No presente, confesso este ser o meu quadro preferido, graças à atuação de Kellia Phayza que magistralmente dá vida a uma cega que espera uma filha que nunca chega. Contracenando com ela temos Paula Carolina, uma menina que se torna sua guia, sua melhor amiga graças a uma enchente, da qual foram vítimas, e juntas segue a jornada da vida. As duas personagens permeiam por temas como prostituição, fome, religião e também a morte. Quero citar aqui algumas das frases construídas por André que comungam com uma poeticidade melancólica e faz tocar a quem está assistindo: “Sentir fome é um sinal de quem tá vivo”. “Só o que tem valor é o que não é invisível”; “Quanto custa um beijo?”; “Quando a gente dá um presente é o presente que tá entregando a pessoa”; “A gente não consegue viver sem a solidão”. Através dessas frases vemos duas personagens que estão em busca de gozar a liberdade e chegar à rua do qual não se pode entrar. O quadro é a própria elegia da esperança que renasce a cada caminhar das personagens.
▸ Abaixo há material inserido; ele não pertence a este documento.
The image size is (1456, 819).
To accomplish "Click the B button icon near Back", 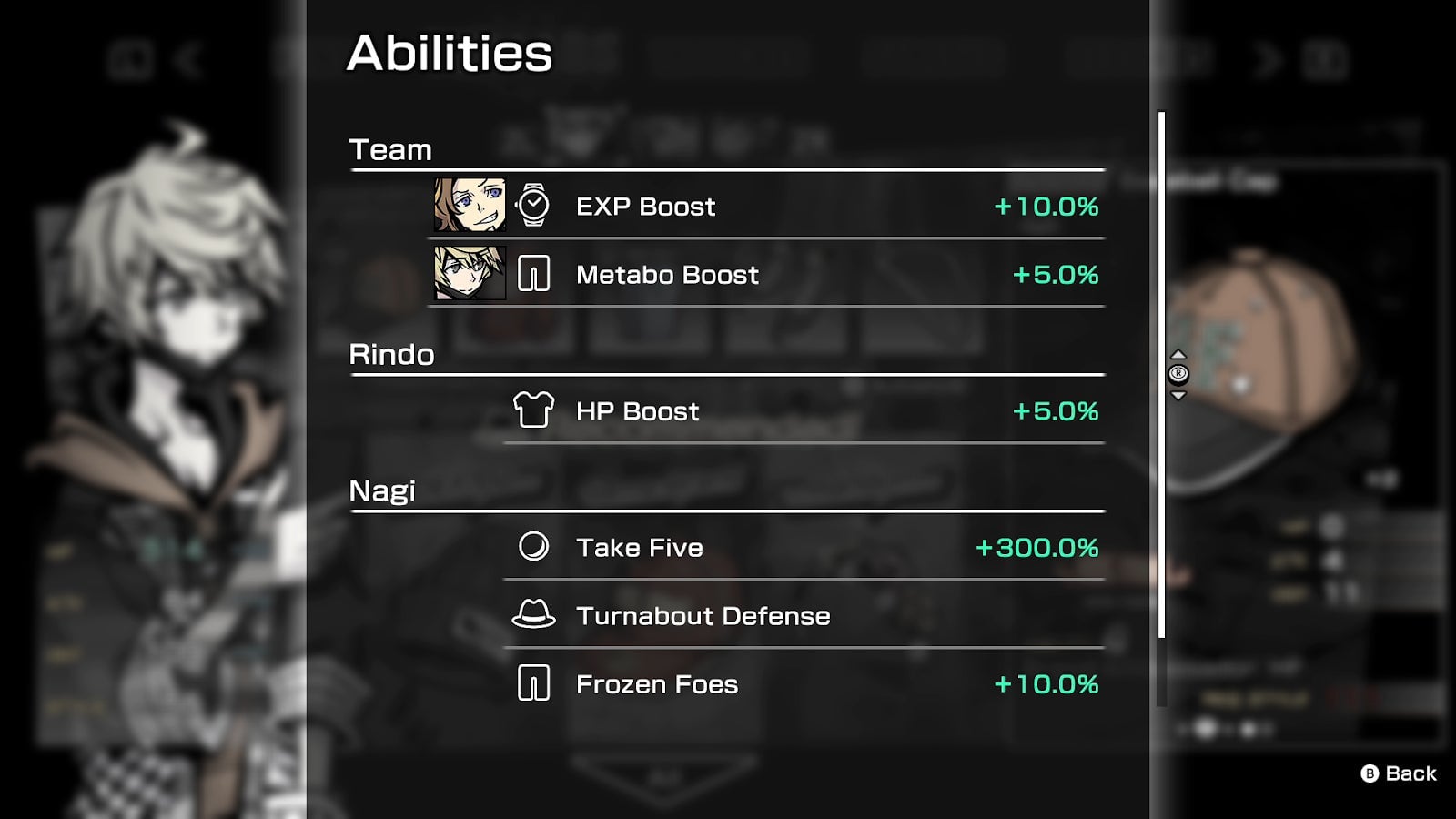I will (x=1370, y=774).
O último quadro “A cura”, é o quadro que mais se difere dos outros apresentados, Jefferson Labos surge no palco emitindo sons estranhos com uma língua inteligível, que a priori causa estranhamento, mas demonstra um excelente trabalho de ator. A dramaturgia posta em cena nesse quadro emerge situações que mais se aproximam do universo dos moradores de rua, visto que exalta a insanidade de um homem que busca em um diálogo com um manequim falar de um mundo que é metáfora de tudo, propagar palavras que expressem o vazio dos pensamentos. A personagem proclama o verbo das horas, momentos de violência, revolta e solidão onde o tempo é o tempo, onde há espelhos sem molduras, onde há a luz e a escuridão, onde há o reflexo da vida, onde as mãos matam por amor, onde há a cura.

Em um trabalho colaborativo os atores dão vida a personagens que clamam por olhares, em que procuram nesses seres a sua teatralidade em uma pesquisa estética onde aborda dramas pessoais que evocam um ar das ruas recifenses fazendo com o que esses assuntos sejam discutidos, ou pelo menos, revistos por nossa sociedade que se mostra apática dessas pessoas “invisíveis”.